The state had experienced drought like situations due to failure of South-east monsoon rain during the monsoon season. The erratic rainfall caused complete failure of agricultural crops due to delayed and consistent agricultural operations. Drought like situation in the past had caused shortage in food Crops productivity leading to severe food crisis and famine like situations all over the states. However, due to peculiar geographical location till date no official assessment for the entire state could be done.

A comprehensive critical analysis reveals that the monsoon’s impact stretches far beyond the mesmerizing rain showers, influencing agriculture, infrastructure, economy and daily life. The heavy rainfall although essential has turn into a double edged sword. The steep terrain of Nagaland leads to landslides and flash floods which pose risks to infrastructure, human settlements, and the delicate balance of ecosystem. Transportation becomes an intricate puzzle during the Monsoon months. The network of roads and pathways often grapples with the impact of rain-induced landslides, leading to disruption in connectivity between villages and towns.

While the rain is essential for agricultural activities in the state, excessive rainfall leads to soil erosion and water logging.

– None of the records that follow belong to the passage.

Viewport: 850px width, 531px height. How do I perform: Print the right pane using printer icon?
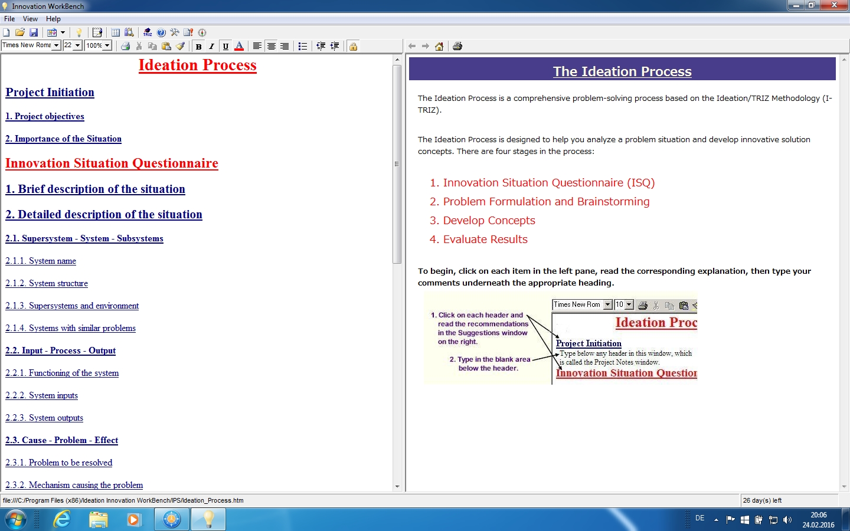457,46
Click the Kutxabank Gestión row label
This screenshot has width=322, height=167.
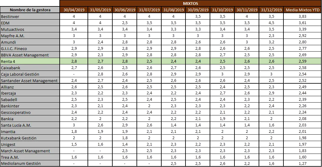click(x=30, y=138)
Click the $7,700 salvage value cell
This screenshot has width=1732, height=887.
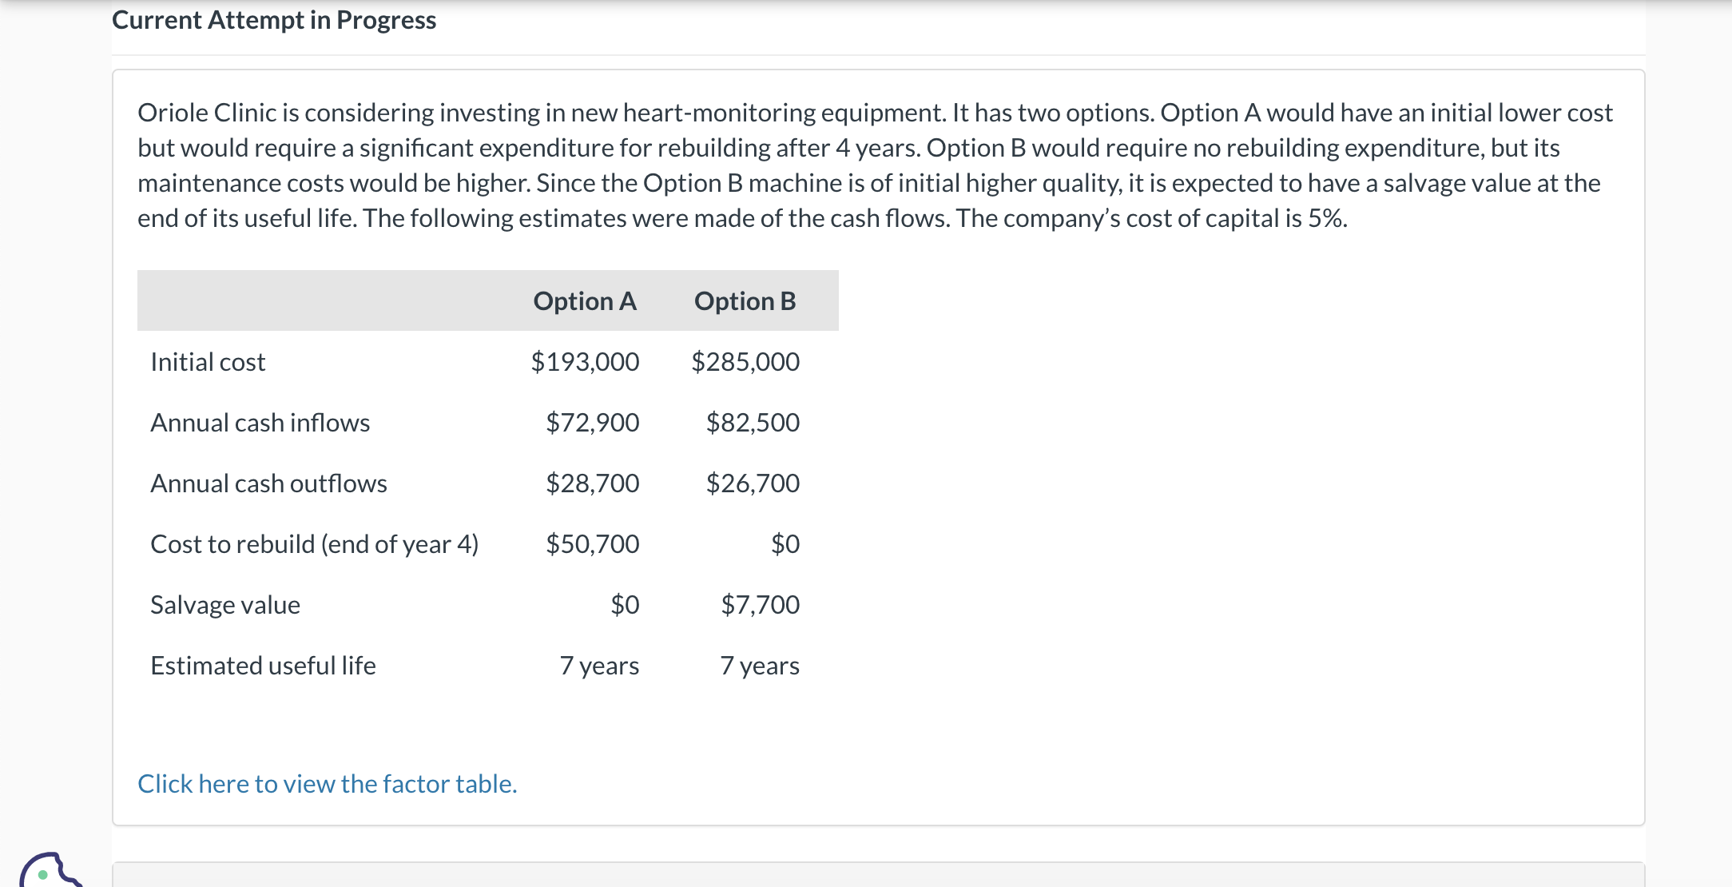pos(760,605)
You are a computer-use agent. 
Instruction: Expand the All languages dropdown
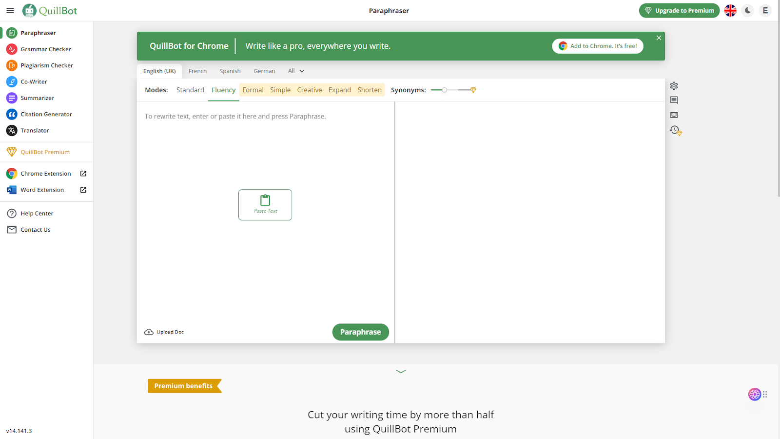(296, 71)
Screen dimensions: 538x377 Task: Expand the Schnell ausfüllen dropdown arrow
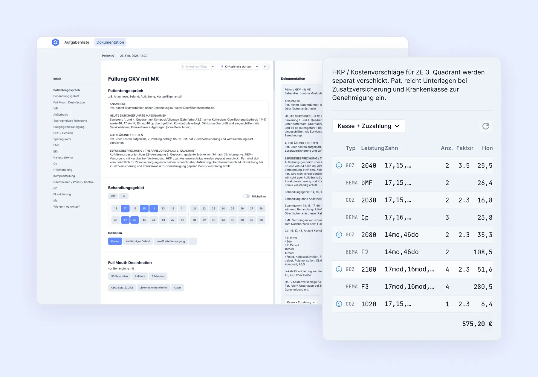pyautogui.click(x=213, y=67)
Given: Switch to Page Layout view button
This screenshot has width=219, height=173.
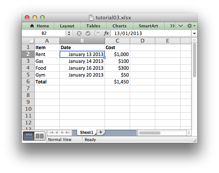Looking at the screenshot, I should coord(40,136).
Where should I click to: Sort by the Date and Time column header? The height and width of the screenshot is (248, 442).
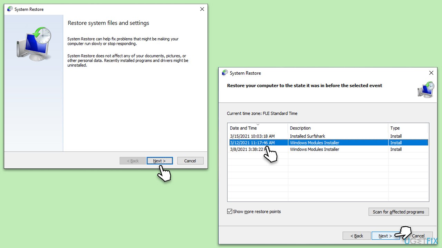coord(243,128)
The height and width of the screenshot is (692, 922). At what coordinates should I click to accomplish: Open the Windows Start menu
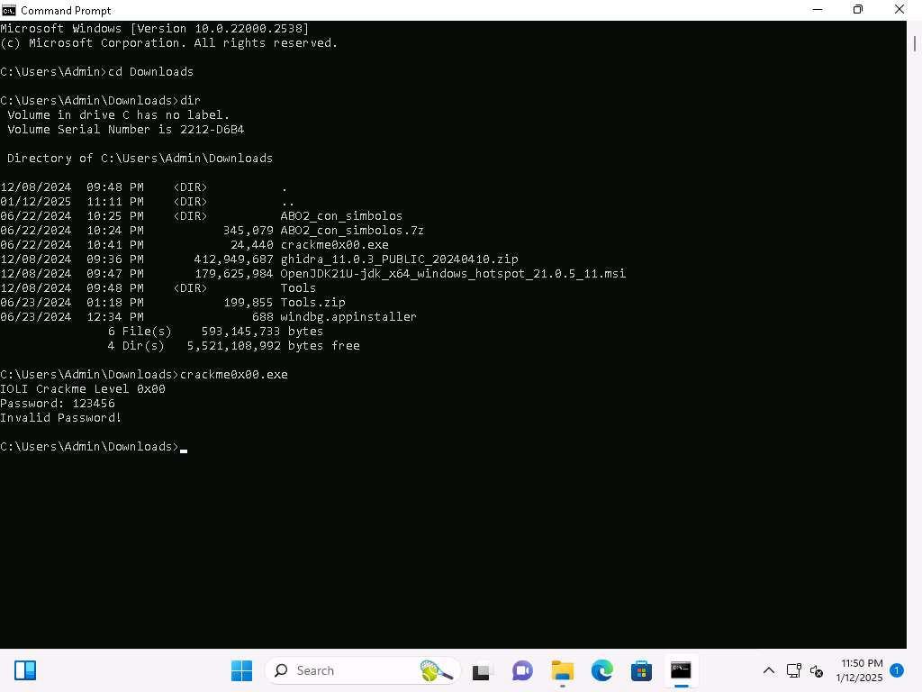pyautogui.click(x=241, y=670)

Agricultural Vulnerability:

Nagaland’s agricultural backbone faces a precarious situation during the monsoon. While the regions rice cultivation thrives on ample rainfall, excessive downpours trigger soil erosion, landslides and flooding. The outcome is a delicate balance between crop yields and loss, directly impacting farmer’s livelihood and food security. Recent reports from Nagaland Post highlight the damage to fishery ponds and paddy fields and crops following incessant rains in Jalukie town in Peren District. Besides, Heavy weeklong downpour in Phisami village under Kiphire has destroyed crops and fisheries.

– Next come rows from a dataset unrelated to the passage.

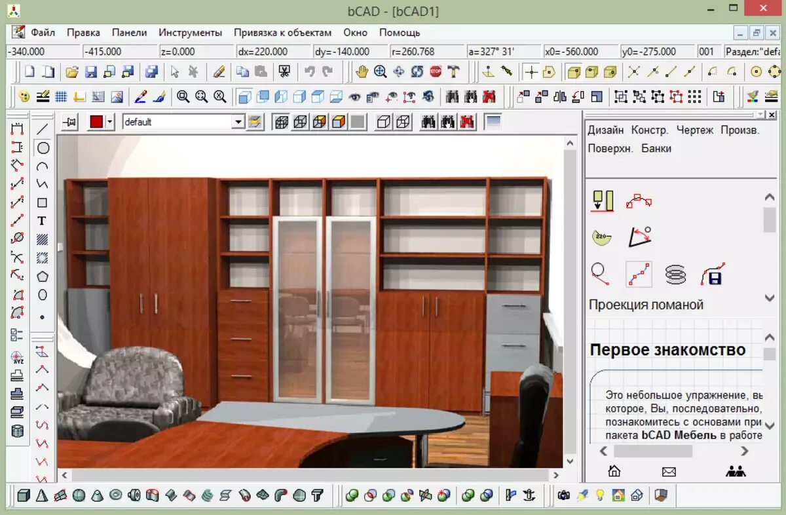Click the spring coil icon in the panel

(675, 274)
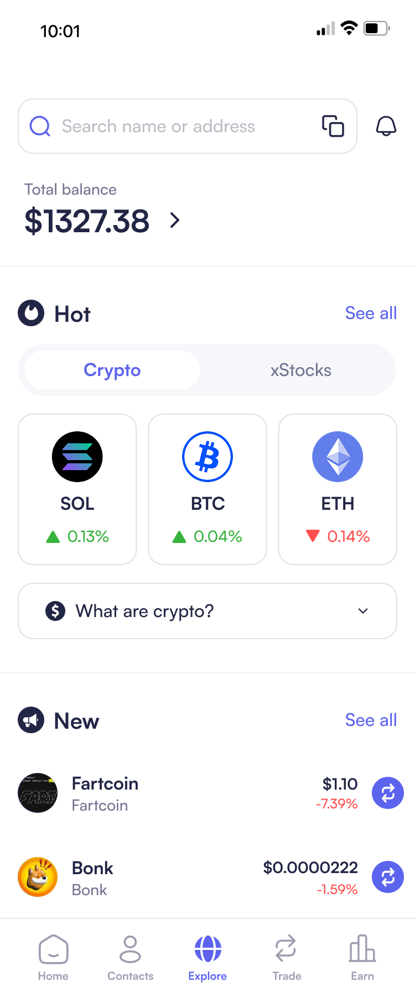Open the Trade tab

point(286,958)
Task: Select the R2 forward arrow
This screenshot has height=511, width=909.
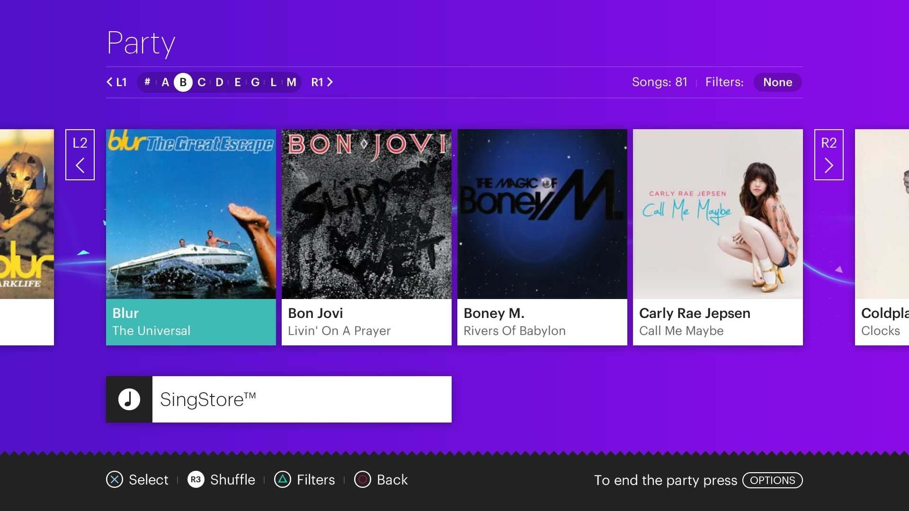Action: (828, 154)
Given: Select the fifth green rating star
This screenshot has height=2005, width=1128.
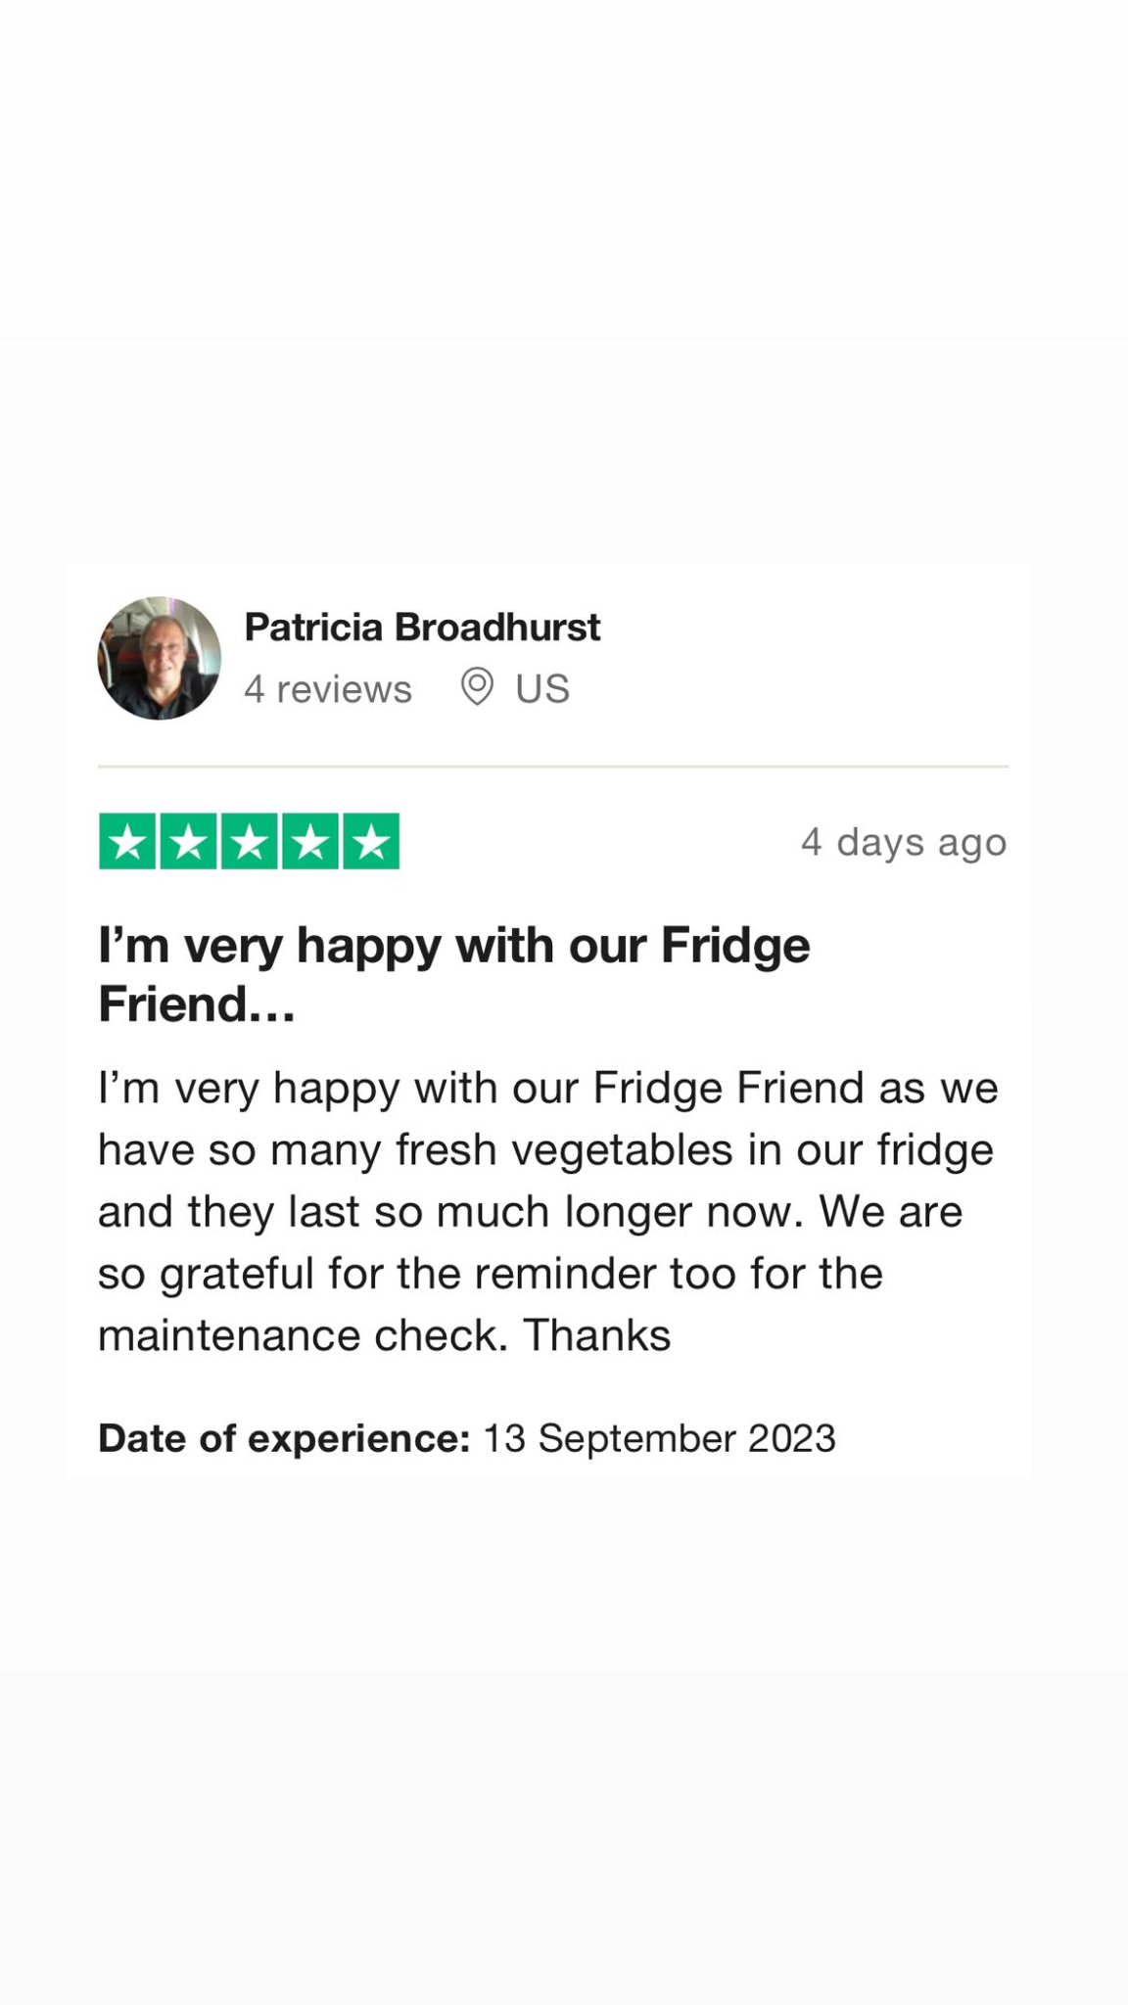Looking at the screenshot, I should [370, 841].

Infrastructure’s perilous path:

Navigating Nagaland’s terrain becomes an arduous task during the Monsoon. Frequent landslides and road washouts disrupts transportation networks isolating communities and hampering trade. The Monsoon’s assault on extends its reach to power lines and Communication network, amplifying the challenges faced by the state’s development efforts. Tragic incident reported by NortheastLive, recount heavy rain triggered landslides and rockslides in Mokokchung district causing massive damage to property and disrupting traffic movement in the area. IndiaToday NE also cites and unfortunate incident due to heavy downpour, a massive rockslide occurred near the old check gate, Chümoukedima where three vehicles were crushed on the NH 29 killing 2 while injuring 3 persons.


Intense and prolonged Monsoon rainfall leads to floods, causing damage to homes and Infrastructure. Flash floods have resulted in loss of life, displacement and destruction of property. HornbillTv cites instances of flood affecting hundreds of families. In some areas vehicles were also submerged while most of the area remain inundated in waist deep water.

Health concerns:

Monsoon rains has created conducive environment for the breeding of diseases vectors like mosquitoes, leading to increased incidences of diseases like malaria and dengue. Poor sanitation and contaminated water sources leads to water borne diseases. NLTV also highlight rise of dengue cases and conjunctivitis (eye flu) among citizens of Wokha, Dimapur and Mon.

In conclusion, Nagaland’s Monsoon season transcends the boundaries of mere meteorological phenomenon, revealing itself as a profound force of nature that both nurtures and challenges. The Monsoon’s effects are a testament to the delicate balance between abundance and vulnerability.

As the rain cascades upon the land, it breathes life into the state's agriculture, replenishing the soil and sustaining livelihoods. However, this life-giving rain also wields the power to disrupt, triggering floods and landslides that test the resilience of both infrastructure and communities.